The European Commission, which negotiated for the EU, believes the framework will “re-build trust in EU-US data flows” by providing high-level protection for personal data used by EU and US law enforcement agencies and a strong structure for future rule making.
The framework will cover all personal data (such as names, addresses and criminal records) exchanged for the purposes of the prevention, detection, investigation and prosecution of crime, including terrorism.
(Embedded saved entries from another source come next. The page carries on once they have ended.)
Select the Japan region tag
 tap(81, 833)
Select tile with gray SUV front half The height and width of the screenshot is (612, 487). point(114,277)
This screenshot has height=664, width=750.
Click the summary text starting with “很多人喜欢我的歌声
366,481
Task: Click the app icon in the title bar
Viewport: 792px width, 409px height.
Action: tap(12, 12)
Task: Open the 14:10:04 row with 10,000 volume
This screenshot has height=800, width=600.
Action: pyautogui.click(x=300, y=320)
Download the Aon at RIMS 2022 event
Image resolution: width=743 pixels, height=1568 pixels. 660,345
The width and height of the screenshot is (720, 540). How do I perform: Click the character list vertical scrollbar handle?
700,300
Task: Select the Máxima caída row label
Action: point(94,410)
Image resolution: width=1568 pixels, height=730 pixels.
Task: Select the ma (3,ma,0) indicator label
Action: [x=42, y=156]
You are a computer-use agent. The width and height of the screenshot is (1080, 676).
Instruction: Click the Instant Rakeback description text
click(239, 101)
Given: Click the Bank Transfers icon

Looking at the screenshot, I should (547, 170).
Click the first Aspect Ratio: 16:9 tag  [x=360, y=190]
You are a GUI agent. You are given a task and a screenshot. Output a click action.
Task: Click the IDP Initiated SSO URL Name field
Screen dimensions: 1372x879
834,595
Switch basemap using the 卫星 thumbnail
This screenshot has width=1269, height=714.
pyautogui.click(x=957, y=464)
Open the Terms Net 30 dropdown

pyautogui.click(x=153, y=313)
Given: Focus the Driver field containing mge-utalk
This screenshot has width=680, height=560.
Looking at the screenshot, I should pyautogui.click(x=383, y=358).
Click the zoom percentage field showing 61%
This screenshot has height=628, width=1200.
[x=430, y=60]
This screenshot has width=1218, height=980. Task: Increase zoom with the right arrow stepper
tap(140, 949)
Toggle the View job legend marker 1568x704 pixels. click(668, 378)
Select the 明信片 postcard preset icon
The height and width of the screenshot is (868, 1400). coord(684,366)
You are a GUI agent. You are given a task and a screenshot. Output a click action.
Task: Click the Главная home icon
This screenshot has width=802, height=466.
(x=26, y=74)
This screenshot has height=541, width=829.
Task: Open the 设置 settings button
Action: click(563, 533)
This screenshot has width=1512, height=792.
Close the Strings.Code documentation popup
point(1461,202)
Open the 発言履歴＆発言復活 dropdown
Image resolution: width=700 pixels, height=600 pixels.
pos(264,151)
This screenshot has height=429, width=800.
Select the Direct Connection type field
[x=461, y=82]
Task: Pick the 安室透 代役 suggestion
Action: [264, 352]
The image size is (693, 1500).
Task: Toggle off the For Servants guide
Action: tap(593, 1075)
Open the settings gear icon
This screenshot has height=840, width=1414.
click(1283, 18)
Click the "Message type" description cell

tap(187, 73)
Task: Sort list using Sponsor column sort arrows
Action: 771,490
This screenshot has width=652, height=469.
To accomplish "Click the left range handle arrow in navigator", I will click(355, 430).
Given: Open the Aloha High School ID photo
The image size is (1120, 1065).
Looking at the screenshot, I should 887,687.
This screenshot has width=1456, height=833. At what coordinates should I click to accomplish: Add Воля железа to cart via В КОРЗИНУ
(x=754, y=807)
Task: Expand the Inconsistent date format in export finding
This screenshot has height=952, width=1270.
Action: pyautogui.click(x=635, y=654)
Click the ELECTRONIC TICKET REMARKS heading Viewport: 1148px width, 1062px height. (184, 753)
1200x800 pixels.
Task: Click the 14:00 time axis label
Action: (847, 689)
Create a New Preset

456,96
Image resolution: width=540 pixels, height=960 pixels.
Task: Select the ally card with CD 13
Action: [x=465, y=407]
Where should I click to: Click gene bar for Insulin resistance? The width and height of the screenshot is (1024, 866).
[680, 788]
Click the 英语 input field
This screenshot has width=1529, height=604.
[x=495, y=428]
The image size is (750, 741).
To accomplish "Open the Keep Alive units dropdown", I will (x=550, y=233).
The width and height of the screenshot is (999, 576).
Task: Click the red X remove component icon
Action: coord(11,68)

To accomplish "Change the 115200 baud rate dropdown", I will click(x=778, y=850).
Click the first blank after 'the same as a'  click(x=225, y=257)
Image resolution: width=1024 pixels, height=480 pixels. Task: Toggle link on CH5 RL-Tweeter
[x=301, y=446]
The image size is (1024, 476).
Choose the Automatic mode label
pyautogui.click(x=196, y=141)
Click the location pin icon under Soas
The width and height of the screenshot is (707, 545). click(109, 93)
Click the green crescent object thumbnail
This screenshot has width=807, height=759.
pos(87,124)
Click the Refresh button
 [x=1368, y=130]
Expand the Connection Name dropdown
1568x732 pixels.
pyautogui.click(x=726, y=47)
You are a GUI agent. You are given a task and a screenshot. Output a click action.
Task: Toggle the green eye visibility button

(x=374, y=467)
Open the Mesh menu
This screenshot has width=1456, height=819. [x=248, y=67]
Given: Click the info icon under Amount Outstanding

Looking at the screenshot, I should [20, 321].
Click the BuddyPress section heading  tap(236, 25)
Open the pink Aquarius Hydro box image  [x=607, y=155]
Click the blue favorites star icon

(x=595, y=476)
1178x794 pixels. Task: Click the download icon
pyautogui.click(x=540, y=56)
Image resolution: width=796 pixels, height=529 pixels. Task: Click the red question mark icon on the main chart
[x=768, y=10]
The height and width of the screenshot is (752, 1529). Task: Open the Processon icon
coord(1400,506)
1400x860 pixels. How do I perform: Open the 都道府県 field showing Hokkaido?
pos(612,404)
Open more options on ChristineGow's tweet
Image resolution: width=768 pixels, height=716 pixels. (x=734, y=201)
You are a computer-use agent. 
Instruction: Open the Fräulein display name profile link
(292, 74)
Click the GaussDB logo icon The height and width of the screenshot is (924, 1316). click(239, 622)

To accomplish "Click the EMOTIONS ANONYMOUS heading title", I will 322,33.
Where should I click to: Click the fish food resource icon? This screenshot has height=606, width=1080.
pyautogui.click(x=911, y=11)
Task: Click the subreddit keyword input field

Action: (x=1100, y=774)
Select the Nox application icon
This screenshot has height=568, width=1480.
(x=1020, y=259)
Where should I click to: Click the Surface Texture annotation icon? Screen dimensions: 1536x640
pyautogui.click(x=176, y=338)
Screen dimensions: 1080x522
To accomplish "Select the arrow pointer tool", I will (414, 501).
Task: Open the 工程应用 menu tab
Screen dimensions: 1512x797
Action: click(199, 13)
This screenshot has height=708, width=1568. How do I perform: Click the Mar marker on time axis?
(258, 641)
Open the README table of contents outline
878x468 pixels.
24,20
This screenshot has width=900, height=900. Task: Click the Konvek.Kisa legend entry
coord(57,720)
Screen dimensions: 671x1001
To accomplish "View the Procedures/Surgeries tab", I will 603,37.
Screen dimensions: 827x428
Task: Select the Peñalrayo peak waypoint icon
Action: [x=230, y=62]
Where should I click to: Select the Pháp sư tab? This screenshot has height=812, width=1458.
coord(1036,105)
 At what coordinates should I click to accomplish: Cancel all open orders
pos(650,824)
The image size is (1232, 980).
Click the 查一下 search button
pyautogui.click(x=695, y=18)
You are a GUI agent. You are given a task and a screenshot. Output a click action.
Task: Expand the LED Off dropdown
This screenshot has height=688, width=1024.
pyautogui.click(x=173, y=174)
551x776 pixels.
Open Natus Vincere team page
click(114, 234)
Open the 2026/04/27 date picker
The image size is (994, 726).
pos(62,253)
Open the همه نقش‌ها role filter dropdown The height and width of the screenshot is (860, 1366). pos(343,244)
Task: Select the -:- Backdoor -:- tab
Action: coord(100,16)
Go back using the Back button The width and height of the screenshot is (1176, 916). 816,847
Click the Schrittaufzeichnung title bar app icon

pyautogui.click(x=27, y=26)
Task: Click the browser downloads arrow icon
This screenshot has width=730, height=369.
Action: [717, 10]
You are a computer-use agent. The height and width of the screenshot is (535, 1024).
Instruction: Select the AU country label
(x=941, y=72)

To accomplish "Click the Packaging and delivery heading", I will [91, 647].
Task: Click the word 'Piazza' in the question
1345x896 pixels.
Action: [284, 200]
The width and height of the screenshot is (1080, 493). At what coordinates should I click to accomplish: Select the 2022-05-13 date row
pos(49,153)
It will create clear, harmonised rules controlling the transfer and use of such data between agencies based on the following protections:
Limitations – data can only be used for the stated crime prevention purposes;
Equal treatment – EU citizens will have the same rights as US citizens to redress from US courts for privacy breaches;
Onward transfer – the onward transmission of data outside the EU or the US will require prior consent of the enforcement agency that originally supplied the data;
Retention periods and access – the data should be kept no longer than necessary or appropriate and the actual retention periods must be published;
Access and rectification – individuals will have the right to access their data – subject to certain conditions – and to require rectification if it is incorrect;
Notification of breach – there will be obligations to notify privacy breaches to the originating enforcement agency and in some cases the data subject.
The Umbrella Agreement will be signed once the US Congress has approved the Judicial Redress Bill giving EU citizens equal access to US courts for breaches of their privacy rights.